## Instructions for the task
Any picture in the data below should be skipped, while every line is repeated exactly.

________

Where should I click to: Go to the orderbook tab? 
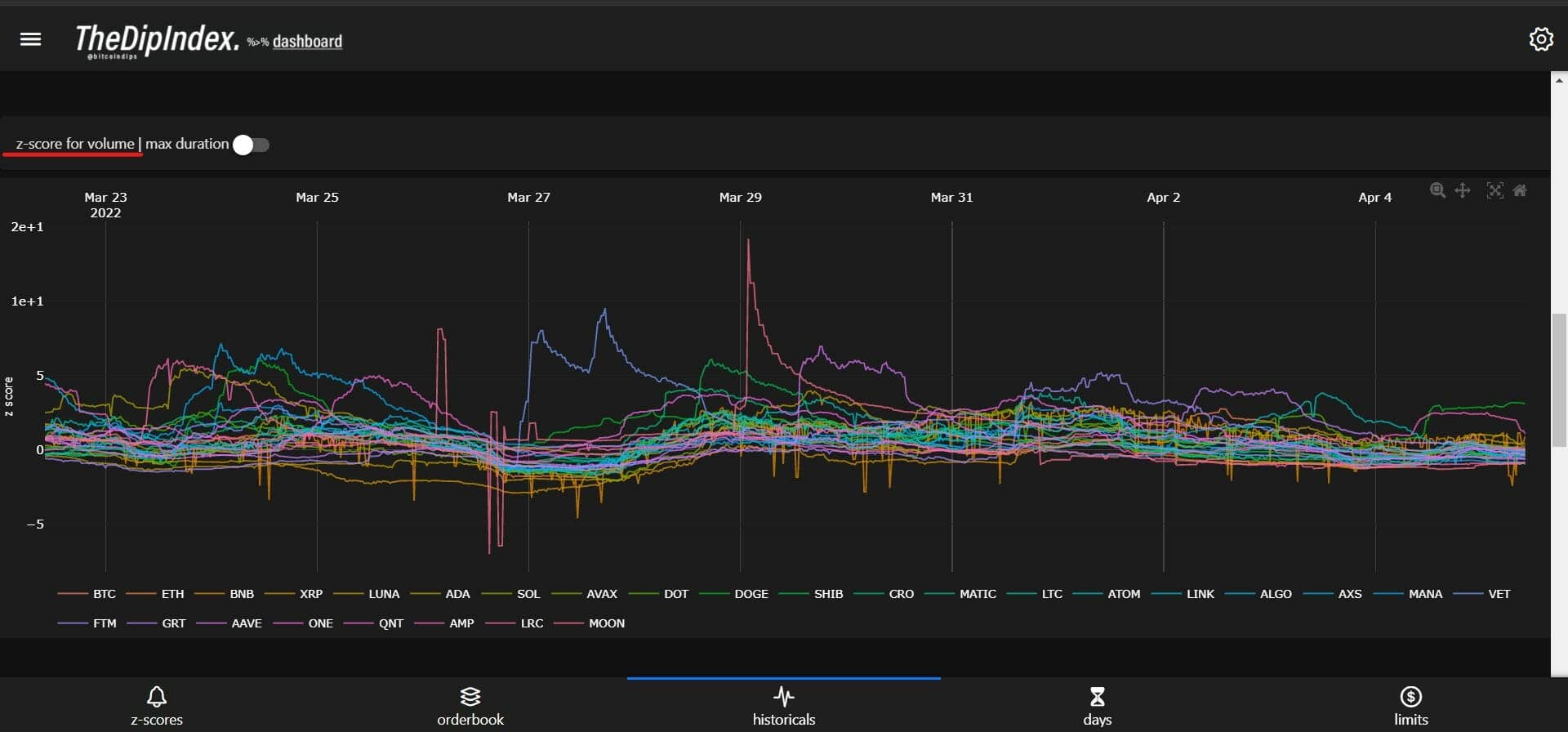tap(470, 705)
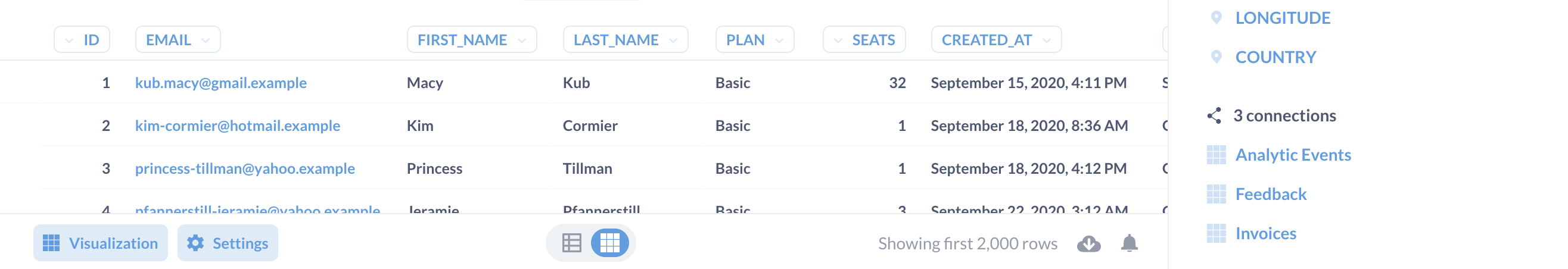1568x269 pixels.
Task: Click the download results cloud icon
Action: point(1088,243)
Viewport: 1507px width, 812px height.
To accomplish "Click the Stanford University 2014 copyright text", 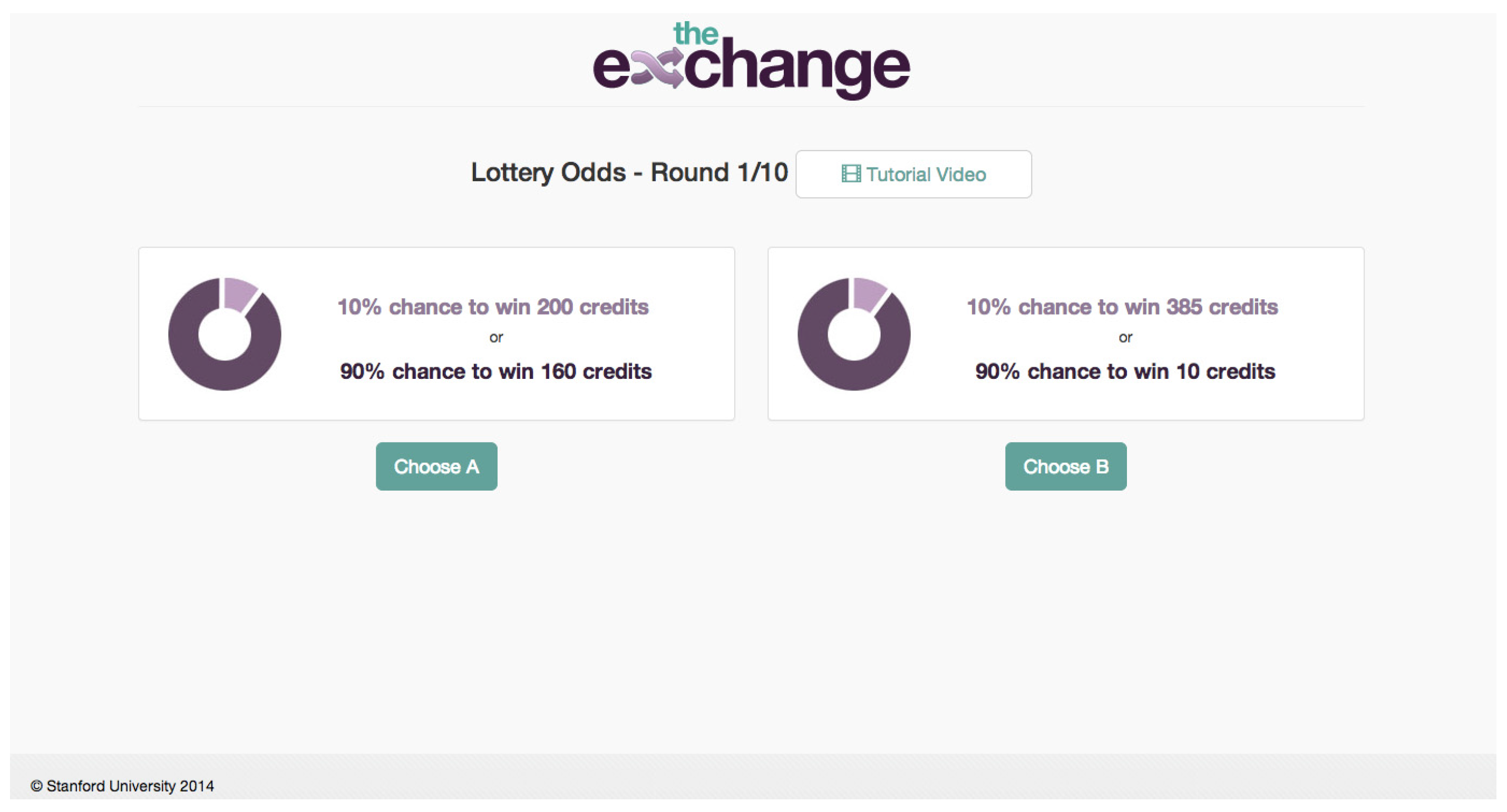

________

## Response area
Where should I click to: Go to the orderbook tab? 
tap(470, 705)
1568x269 pixels.
Task: Click the download results cloud icon
Action: point(1088,243)
Viewport: 1507px width, 812px height.
To accomplish "Click the Stanford University 2014 copyright text", 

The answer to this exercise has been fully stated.